WHAT TO PRODUCE. Write the listing below out again exactly, dropping the images.
──────── DATA
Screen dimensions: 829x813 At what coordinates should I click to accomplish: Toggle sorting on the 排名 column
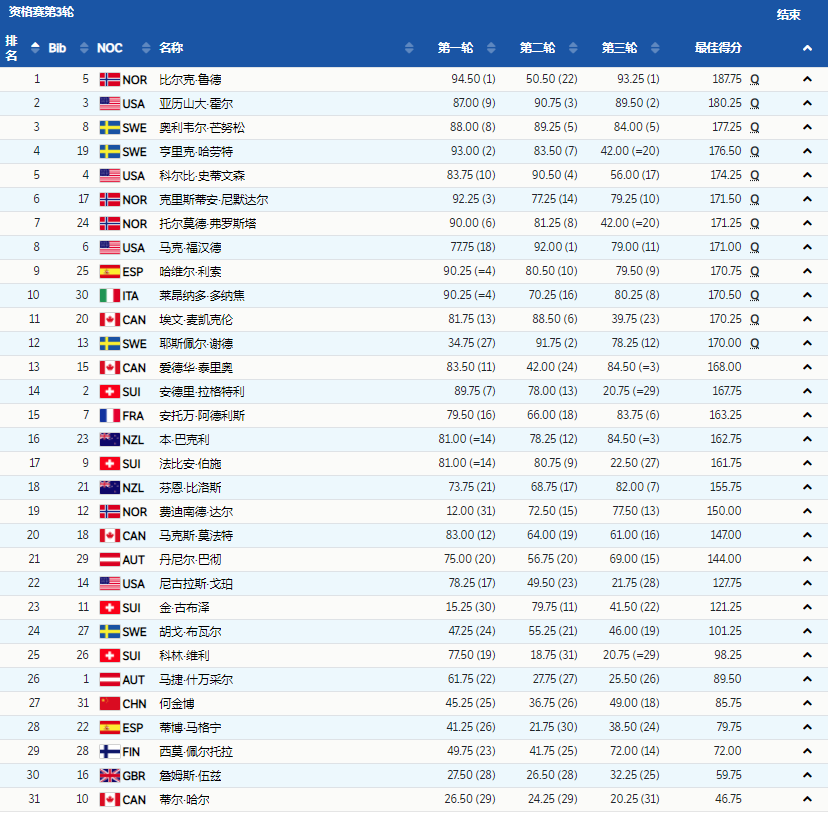click(33, 47)
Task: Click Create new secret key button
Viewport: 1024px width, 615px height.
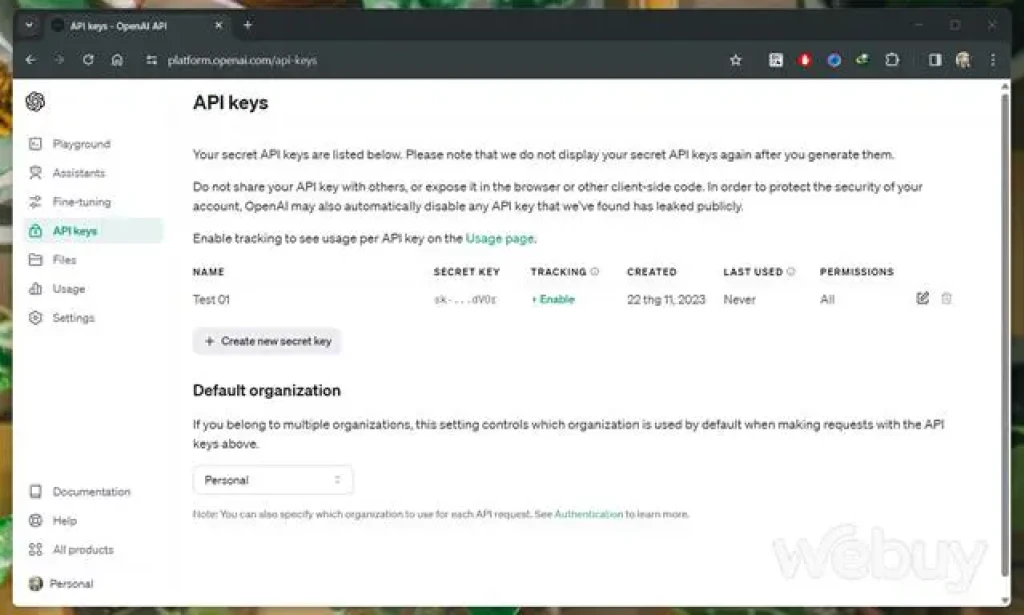Action: click(267, 341)
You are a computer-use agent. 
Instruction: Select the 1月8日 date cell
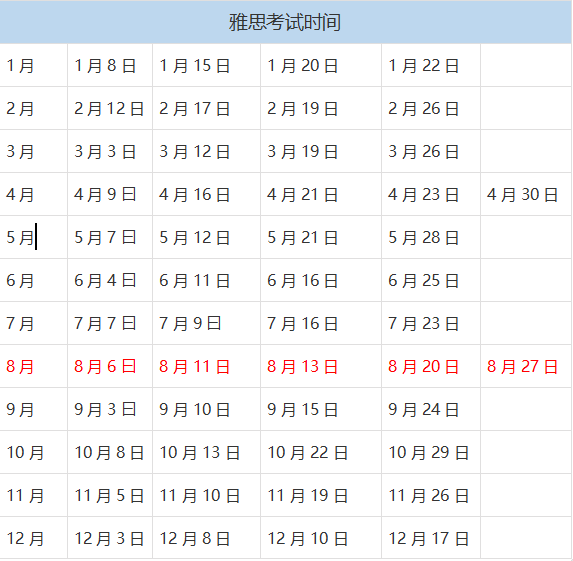[x=110, y=65]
────────────────
ANSWER FOR THE TASK.
Screen dimensions: 829x813 At what coordinates should I click to accomplish: Toggle sorting on the 排名 column
click(33, 47)
Task: Click Create new secret key button
Viewport: 1024px width, 615px height.
Action: click(267, 341)
You are a computer-use agent. 
Instruction: Select the 1月8日 date cell
[x=110, y=65]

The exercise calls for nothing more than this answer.